Generally, there are two types of power supply systems for providing currents to a load system through distribution lines. One is a three-phase, four-wire distribution system, the other is a three-phase, three-wire directly grounded system. A protective relay in these systems has in the past used an overcurrent relay for detecting the occurrence of a fault caused by a short circuit in the distribution lines, and an overcurrent ground relay for detecting the occurrence of a fault caused by fallen or broken conductors in distribution lines. Since these relays can block the supply of power which is normally provided to power lines or power equipment, such relays have been commonly used only to prevent an electric shock and to prevent damage to power equipment.

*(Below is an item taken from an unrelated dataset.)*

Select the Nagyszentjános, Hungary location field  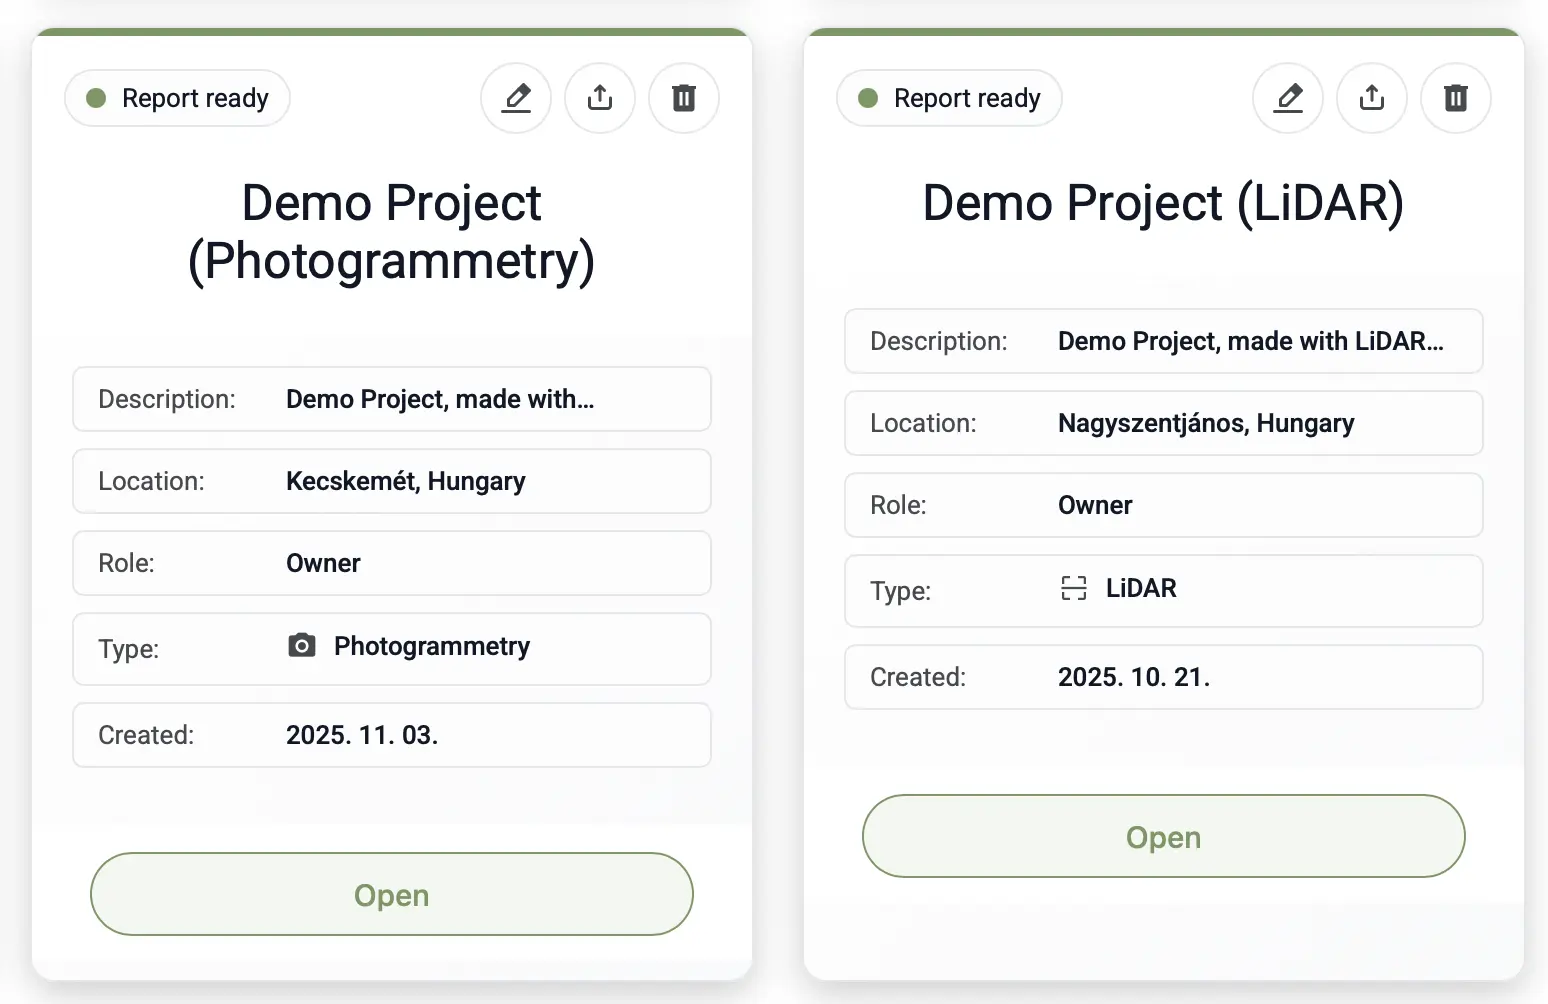tap(1206, 423)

Another type of relay is provided for cutting off the power supply upon detection of a fault where the fault current caused by fallen conductors is compared with a threshold current value that is one-and-a-half times or two times the load current. A fault is detected only when the fault current is greater than the threshold current value.

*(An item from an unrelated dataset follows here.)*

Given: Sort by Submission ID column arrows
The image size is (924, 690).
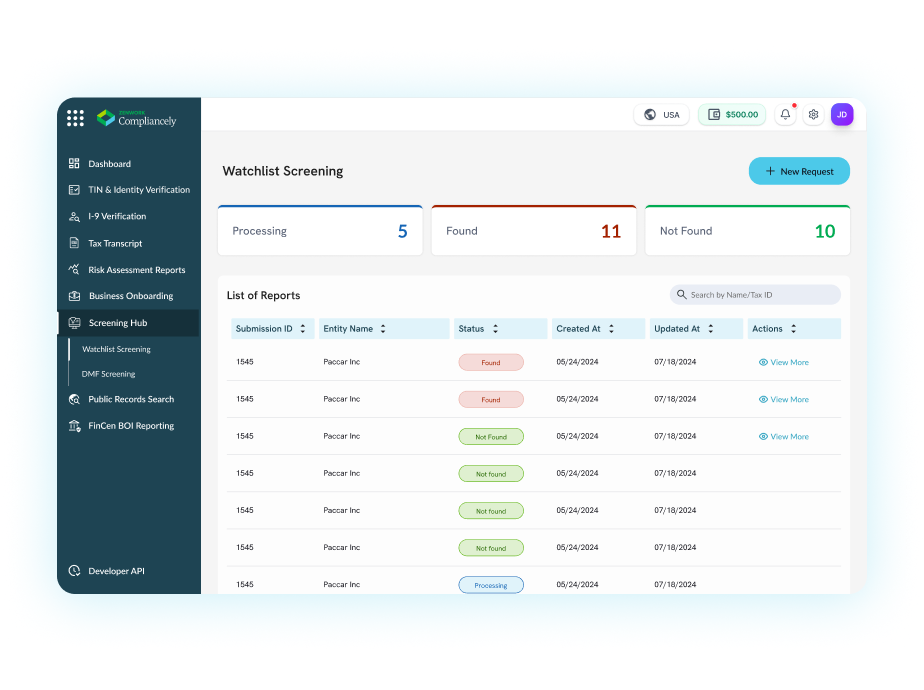Looking at the screenshot, I should tap(303, 329).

An overcurrent ground relay is sometimes provided for detecting a zero-sequence current caused by a load imbalance which resembles the type of fault current which characteristically results from fallen conductors, thus detecting a fault on distribution lines.
In a directly-grounded distribution system utilizing such a relay system, fluctuations in load power often occur under normal operation due to an imbalance in the currents in respective phases so that the remaining current appears in a zero-sequence line or a neutral phase line. An amount of the remaining current IN can be obtained from the following relation. EQU IN=Ia+Ib+Ic=310 (1)
whereas Ia, Ib, Ic and IN are A-phase, B-phase, C-phase and neutral-phase current signals, respectively. Accordingly, when an amount of a normal zero-sequence current IN is greater than the threshold value of an overcurrent ground relay for detecting fallen conductors in distribution lines, the relay system malfunctions. Therefore, the relay system has to operate far below the threshold current value so as to prevent malfunction of the system.
The detection of faults in distribution lines is commonly done by devices which measure overcurrents caused by faults. Such devices include a reclosing system including overcurrent relays, overcurrent ground relays, reclosures, or fuses. While these devices interrupt fault currents, they must not trip when normal emergency load currents, such as transient overcurrents, which can be caused by inrush events or load pickup upsurges. Because of this, the threshold of the operation must be set at a relatively high current value to avoid tripping during normal operations. Practically, overcurrent relays in each phase are usually set to operate at 125-200% of maximum load. Therefore, these overcurrent ground relays allow some large neutral currents due to this unbalance. Such conventional art is disclosed in "Detection of high impedance faults on multi-grounded primary distribution system" J. Carr, IEEE Transactions of Power Apparatus and Systems, Vol. PAS-100, pp. 2008-2016, April, 1981.
Although conventional overcurrent devices do detect many faults in the distribution line, these devices still do not detect a large number of faults with very low fault currents (in this case the magnitude of fault currents is nearly 0 to 100A). These faults frequently occur when a fallen distribution conductor comes into contact with a high impedance surface such as an asphalt road, macadam, gravel, sand, or a tree. The fault currents of these high impedance faults are below the threshold of the operation of the fault clearing device. Moreover, since the occurrences of these high impedance faults are increasing due to the frequent use of electrically insulated wire, a better ground relay system for readily detecting the fault is needed.